Goldblatt describes the best part of being an editor as, "Being able to create something out of a given set of filmed material that seems to be greater than the sum of its parts. By this I mean subtext and grace and counterpoint of characters (and performances) that comes out of a dialectical montage."

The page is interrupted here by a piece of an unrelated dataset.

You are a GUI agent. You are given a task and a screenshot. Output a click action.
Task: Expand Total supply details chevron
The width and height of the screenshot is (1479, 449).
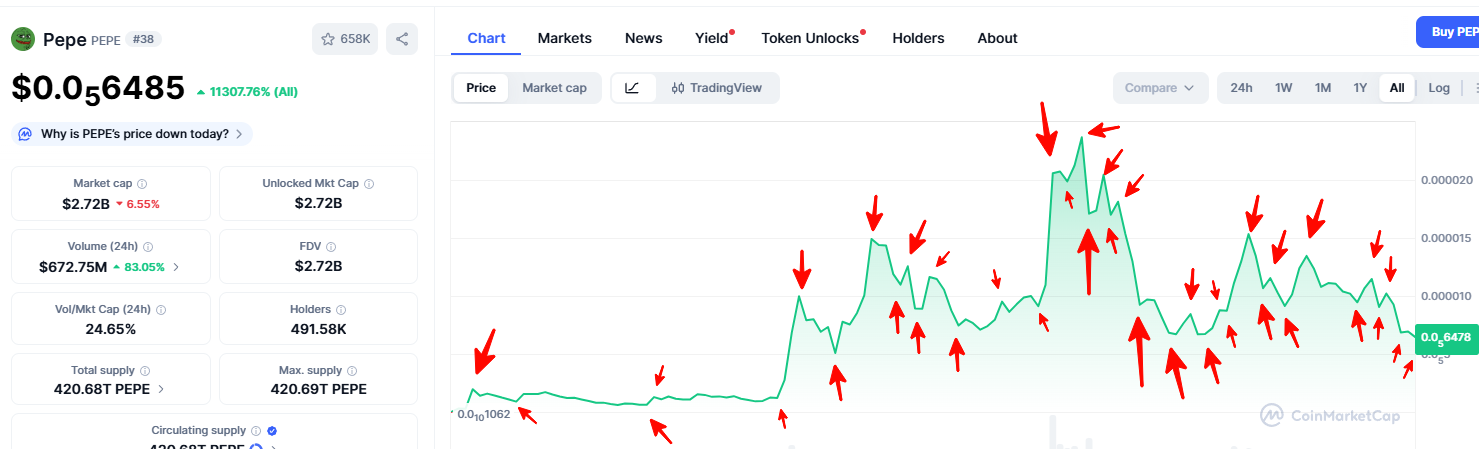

He is a member and former vice president and president of the American Cinema Editors (or ACE Society) as well as a long-standing Board of Governors of the Academy of Motion Picture Arts and Sciences. In 2018, Goldblatt became an ACE Career Achievement Awards honoree.

==Personal life==
He is the father of actor, director, and editor Max Goldblatt.

==Filmography==

| Year | Film | Director | Notes |
| 1976 | Eat My Dust! | Charles B. Griffith | Production assistant |
| Hollywood Boulevard | Joe Dante |
Allan Arkush
| 1977 | Grand Theft Auto | Ron Howard | Associate editor |
| 1978 | Piranha | Joe Dante | Saturn Award for Best Editing |
| 1979 | Spirit of the Wind | Ralph Liddle |  |
| 1980 | Humanoids from the Deep | Barbara Peeters |  |
| 1981 | Enter the Ninja | Menahem Golan |  |
| The Howling | Joe Dante |  |
| Halloween II | Rick Rosenthal |  |
| John Carpenter |  |
| 1983 | Get Crazy | Allan Arkush | Supervising editor |
| Wavelength | Mike Gray |  |
| 1984 | Over the Brooklyn Bridge | Menahem Golan |  |
| The Ambassador | J. Lee Thompson |  |
| The Terminator | James Cameron | Editor |
| 1985 | Commando | Mark L. Lester |  |
| Rambo: First Blood Part II | George P. Cosmatos |  |
| 1986 | Jumpin' Jack Flash | Penny Marshall |  |
| 1987 | Innerspace | Joe Dante | Additional editor |
| RoboCop | Paul Verhoeven | Second unit director |
| 1988 | Dead Heat | Mark Goldblatt | Director only |
| 1989 | The Punisher |
| 1990 | Nightbreed | Clive Barker |  |
| Predator 2 | Stephen Hopkins |  |
| 1991 | Terminator 2: Judgment Day | James Cameron | Nominated—Academy Award for Best Film Editing Nominated—ACE Award for Best Edited Feature Film – Dramatic |
| The Last Boy Scout | Tony Scott |  |
| 1992 | Universal Soldier | Roland Emmerich | Editorial consultant |
| 1993 | Super Mario Bros. | Rocky Morton |  |
| Annabel Jankel |  |
| Tombstone | George P. Cosmatos | Additional editor |
Kevin Jarre
| 1994 | True Lies | James Cameron | Nominated—ACE Award for Best Edited Feature Film – Dramatic |
| 1995 | Showgirls | Paul Verhoeven |  |
| 1996 | The Rock | Michael Bay | Additional editor |
| 1997 | Starship Troopers | Paul Verhoeven |  |
| 1998 | Armageddon | Michael Bay |  |
| 1999 | Detroit Rock City | Adam Rifkin |  |
| 2000 | Hollow Man | Paul Verhoeven |  |
| 2001 | Pearl Harbor | Michael Bay |  |
| 2002 | Bad Company | Joel Schumacher |  |
| 2003 | Bad Boys II | Michael Bay |  |
| 2004 | Exorcist: The Beginning | Renny Harlin |  |
| The Cutting Edge: The Magic of Movie Editing | Wendy Apple | Self appearance only |
| 2005 | XXX: State of the Union | Lee Tamahori |  |
| 2006 | X-Men: The Last Stand | Brett Ratner | Satellite Award for Best Editing |
| 2009 | Case 39 | Christian Alvart |  |
| G-Force | Hoyt Yeatman |  |
| Calvin Marshall | Gary Lundgren | Editorial consultant |
| 2010 | The Wolfman | Joe Johnston | Uncredited |
| The Twilight Saga: Eclipse | David Slade | Additional editor |
| 2011 | Rise of the Planet of the Apes | Rupert Wyatt |  |
| 2013 | Percy Jackson: Sea of Monsters | Thor Freudenthal |  |
| 2015 | The SpongeBob Movie: Sponge Out of Water | Mike Mitchell | Additional editor |
| Chappie | Neill Blomkamp |  |
| 2016 | The Huntsman: Winter's War | Cedric Nicolas-Troyan | Additional editor |
| 2018 | Death Wish | Eli Roth |  |

==Awards and nominations==
Goldblatt is an Academy Award nominee for his work on Terminator 2: Judgment Day, a winner of Academy of Science Fiction, Fantasy and Horror Films' Saturn Award for Piranha (1978) and a Satellite Award for X-Men: The Last Stand, and was twice nominated for ACE's Eddie Award for his work on Terminator 2: Judgment Day and True Lies.